There have been attempts to employ a broad interpretation to the defence power. In 1949 the Commonwealth used it to support the introduction of the Snowy Mountains Hydroelectricity Scheme, as, although wartime hostilities had ceased, a secure electricity source was needed should Australia be attacked. The constitutionality of this was never tested, and the point became moot ten years later in 1959, when corresponding State legislation was passed to support it.

To determine whether a law is authorised under Section 51(vi) is a test of proportionality; whether the High Court interprets the law to be adapted and reasonably appropriate for the achievement of a defence purpose.

==The control of defence forces==
The second aspect of the defence power is the control of the defence forces.
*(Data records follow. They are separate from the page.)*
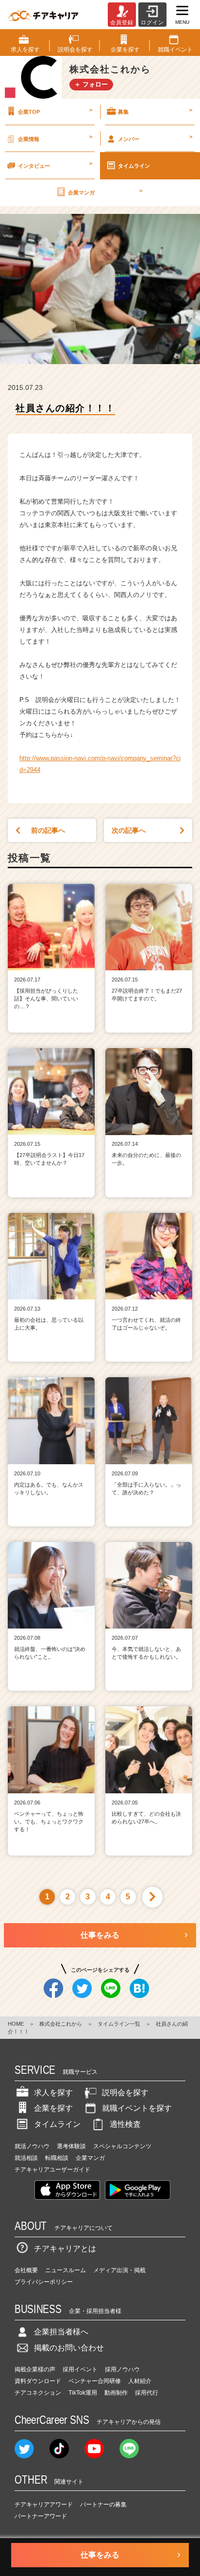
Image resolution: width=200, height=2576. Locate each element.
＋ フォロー (91, 84)
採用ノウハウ (122, 2369)
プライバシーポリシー (44, 2281)
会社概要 (26, 2270)
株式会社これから (60, 2024)
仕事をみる (100, 1935)
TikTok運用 (82, 2392)
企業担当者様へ (61, 2332)
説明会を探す (125, 2092)
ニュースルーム (65, 2270)
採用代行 (146, 2392)
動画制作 (116, 2392)
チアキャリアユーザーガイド (52, 2169)
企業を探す (53, 2108)
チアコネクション (38, 2392)
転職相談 (56, 2158)
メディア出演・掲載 (119, 2270)
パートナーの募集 (103, 2504)
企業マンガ (105, 191)
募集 (155, 111)
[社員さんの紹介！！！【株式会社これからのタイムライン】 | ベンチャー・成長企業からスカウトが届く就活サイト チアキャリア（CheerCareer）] (43, 14)
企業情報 (55, 137)
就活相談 (26, 2158)
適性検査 (125, 2124)
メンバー (155, 137)
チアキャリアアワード (44, 2504)
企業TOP (55, 111)
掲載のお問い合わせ (69, 2348)
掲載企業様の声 (35, 2369)
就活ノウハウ (32, 2146)
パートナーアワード (41, 2516)
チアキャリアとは (65, 2248)
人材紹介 (139, 2381)
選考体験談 (71, 2146)
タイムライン (134, 166)
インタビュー (55, 164)
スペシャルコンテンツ (122, 2146)
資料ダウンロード (38, 2381)
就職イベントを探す (137, 2108)
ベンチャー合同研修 (94, 2381)
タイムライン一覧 (119, 2024)
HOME (16, 2024)
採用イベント (80, 2369)
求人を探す (53, 2092)
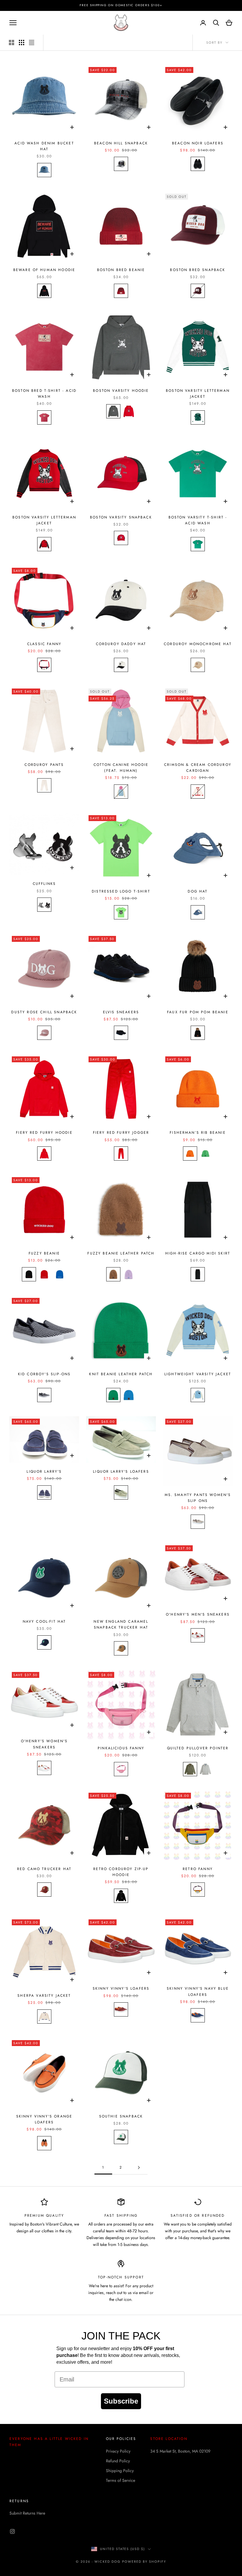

The extent of this aspect has been considered by the High Court in the following cases:

- Private R v Cowan (2020) 283 ALR 1
- Re Tracey; Ex parte Ryan (1989): the defence power enabled the Parliament to enact a scheme of military discipline, including rules for the trial and punishment of offences, lying outside Chapter III;
- Re Nolan; Ex Parte Young (1991): a law to punish defence members and defence civilians for their conduct was a valid exercise of the defence power;
- Re Tyler; Ex parte Foley (1994): if the Constitution required a service tribunal exercising disciplinary powers to be independent, a general court martial constituted under the Defence Force Discipline Act met those requirements;
- Re Aird; Ex parte Alpert (2004): the Defence Force Discipline Act, which permitted a trial by general court martial, was a valid exercise of the defence power;
- White v Director of Military Prosecutions (2007): the administration of military justice under the Discipline Act was not an exercise of the judicial power of the Commonwealth;
- Lane v Morrison (2009): the Australian Military Court was an invalid attempt to exercise the judicial power of the Commonwealth because its members did not enjoy the tenure required by s 72 of the Constitution;
- Haskins v The Commonwealth (2011): the Military Justice (Interim Measures) Act was a valid exercise of the defence power and provided lawful authority justifying the detention of the plaintiff.